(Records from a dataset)
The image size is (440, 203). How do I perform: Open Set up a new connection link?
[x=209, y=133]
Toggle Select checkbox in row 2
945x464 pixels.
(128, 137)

**Task prompt**
A verbatim copy of all the entries is the expected result.

**Exercise answer**
The image size is (440, 203). How do I perform: Open Set up a new connection link?
[x=209, y=133]
Toggle Select checkbox in row 2
945x464 pixels.
(128, 137)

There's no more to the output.